Stored data
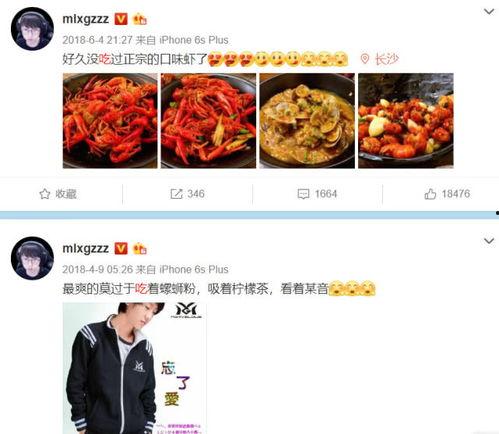Screen dimensions: 499x434
Task: Open mlxgzzz profile from first post username
Action: pos(86,19)
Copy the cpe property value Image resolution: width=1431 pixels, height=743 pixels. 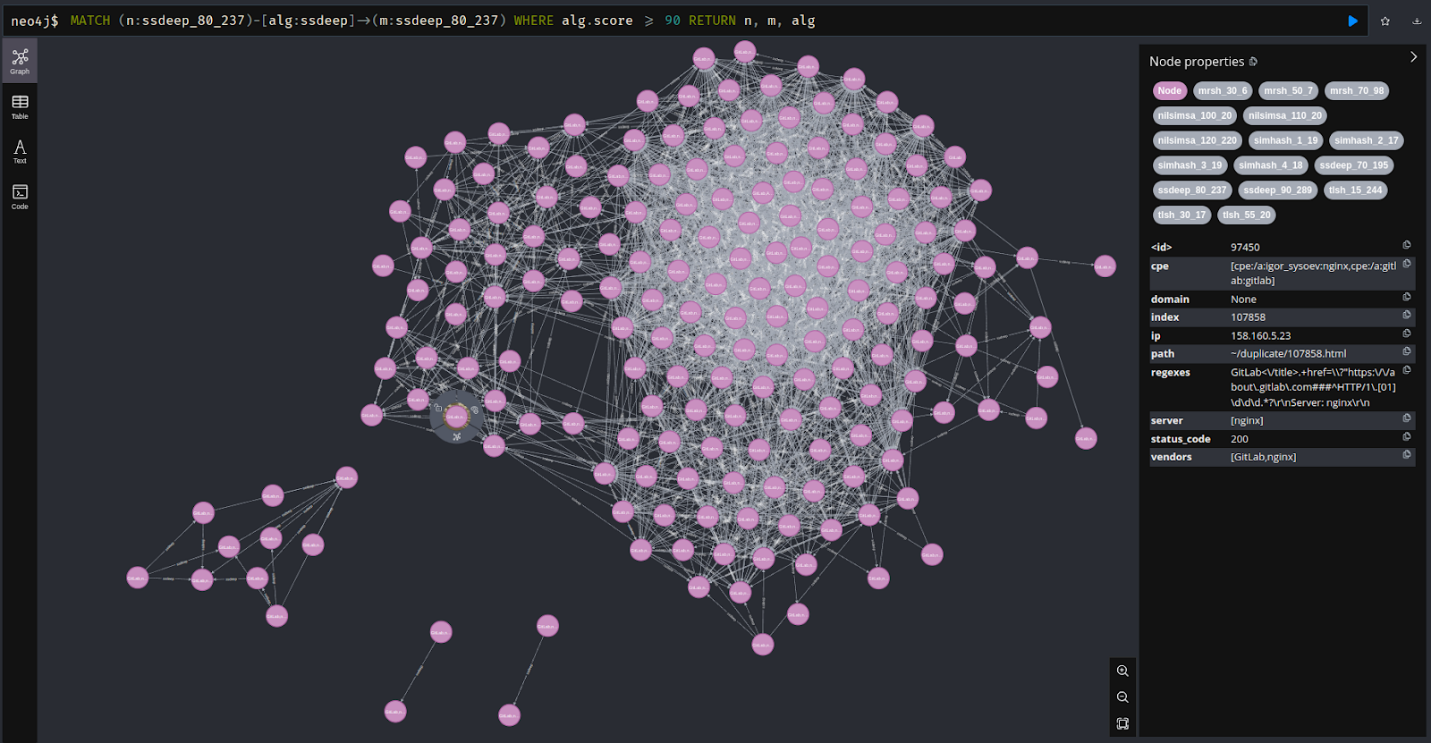[x=1406, y=264]
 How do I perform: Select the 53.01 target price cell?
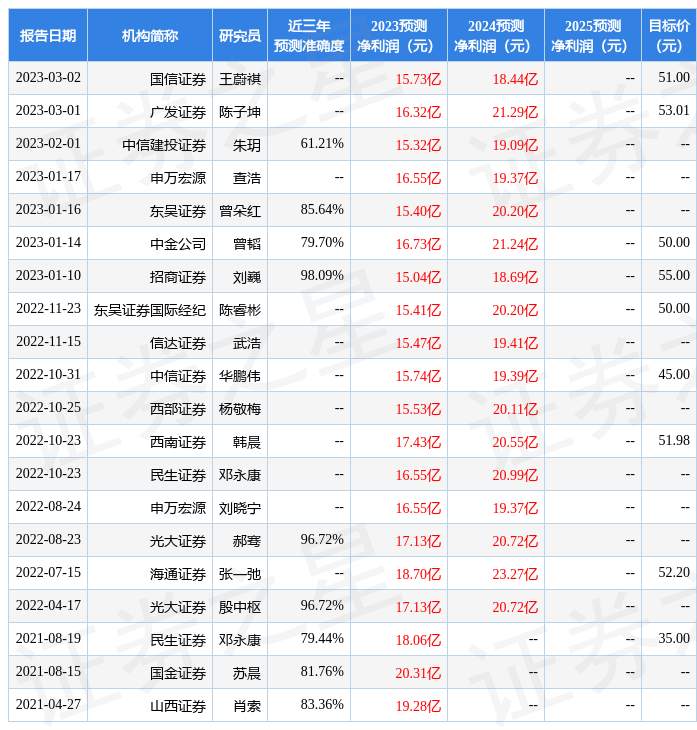[674, 111]
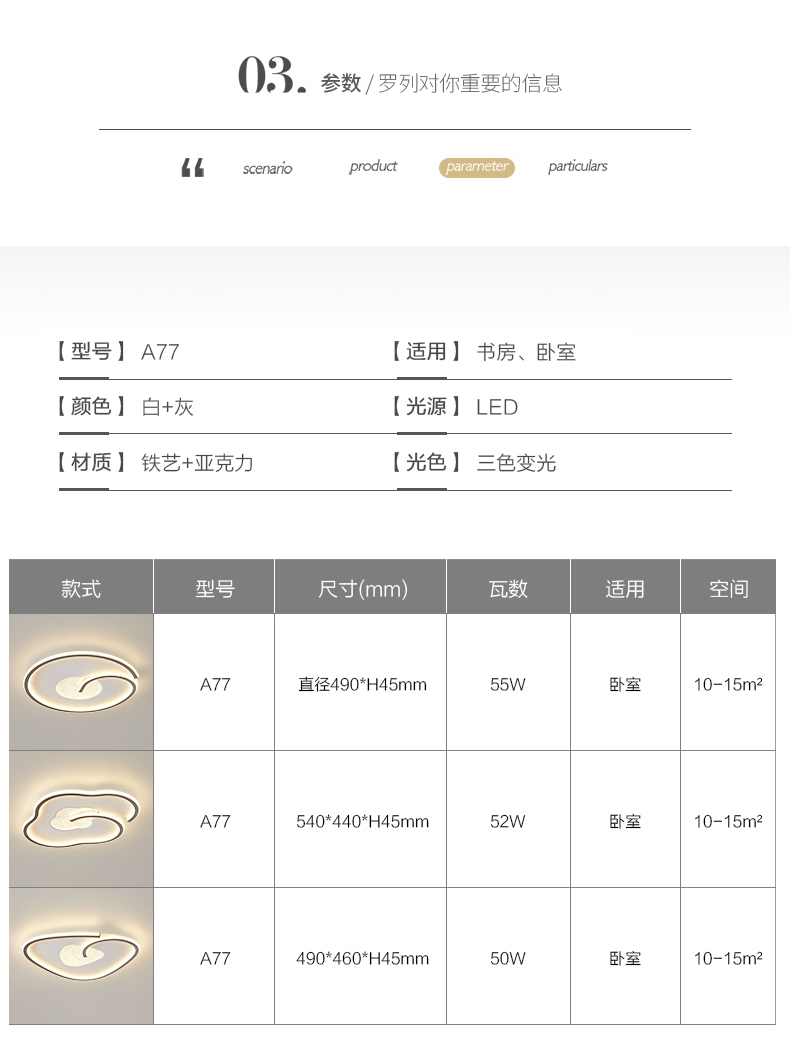This screenshot has width=790, height=1054.
Task: Click the 款式 column header
Action: point(81,588)
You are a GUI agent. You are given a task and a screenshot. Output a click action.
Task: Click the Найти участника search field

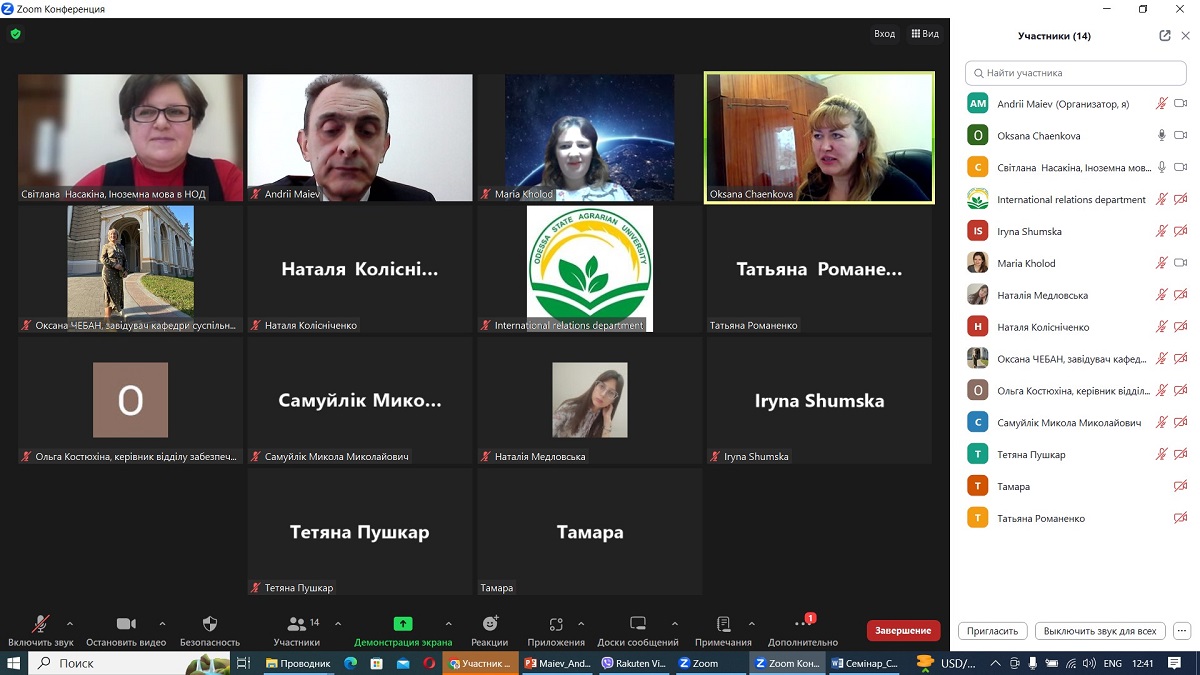click(x=1076, y=73)
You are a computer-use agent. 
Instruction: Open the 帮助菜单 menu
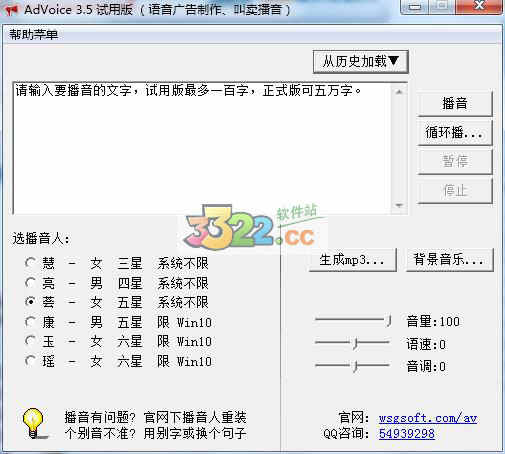point(33,34)
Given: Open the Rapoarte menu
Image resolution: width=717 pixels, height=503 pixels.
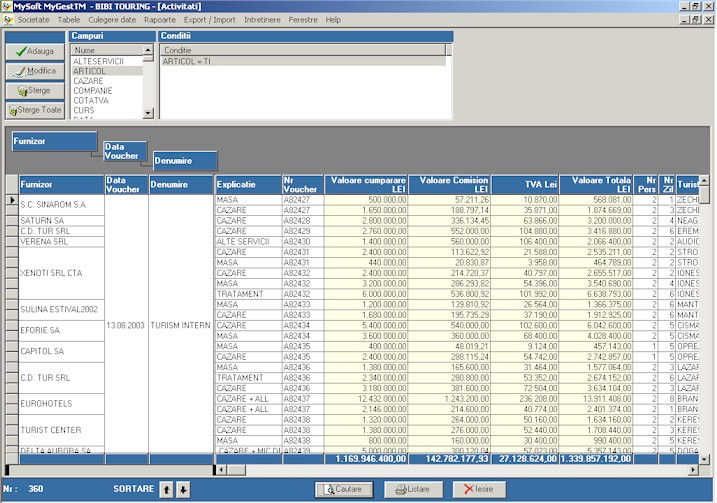Looking at the screenshot, I should (159, 20).
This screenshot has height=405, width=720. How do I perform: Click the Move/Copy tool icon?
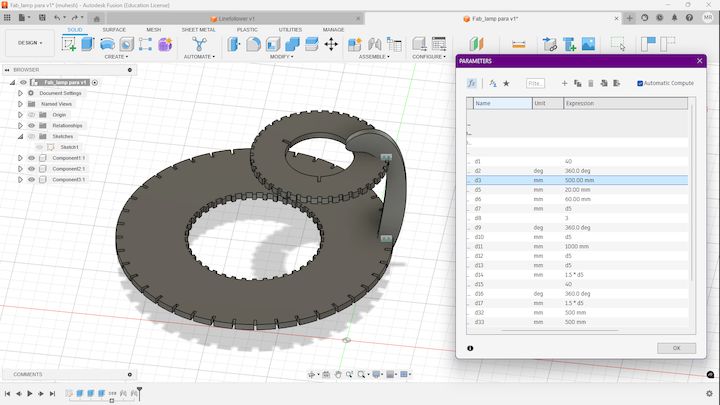[x=331, y=44]
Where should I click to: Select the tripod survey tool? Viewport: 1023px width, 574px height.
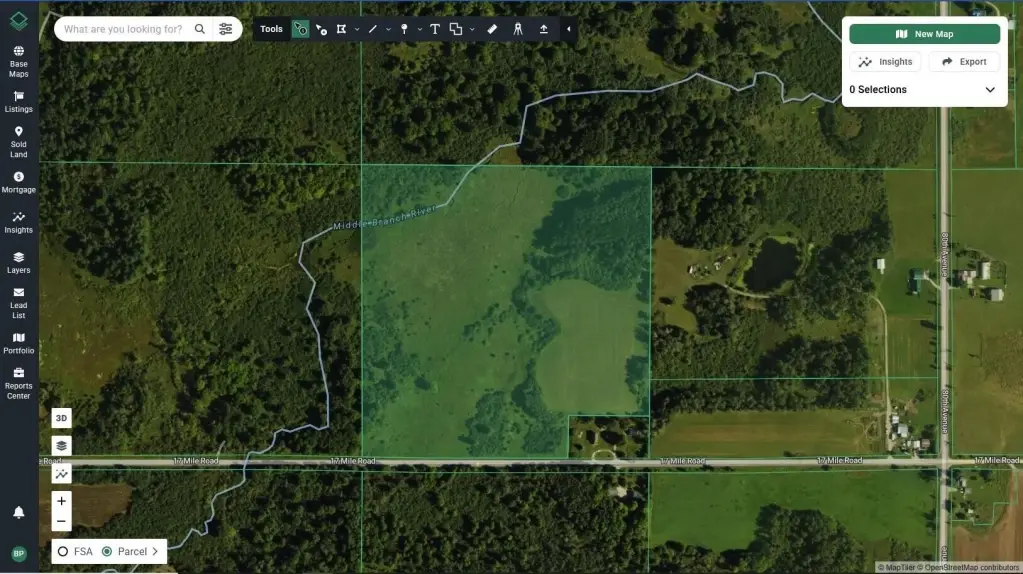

=== Task objective ===
Work out how many lines in the records above include the string "agent", and provide that figure with no other text.

=== Result for this exercise ===
2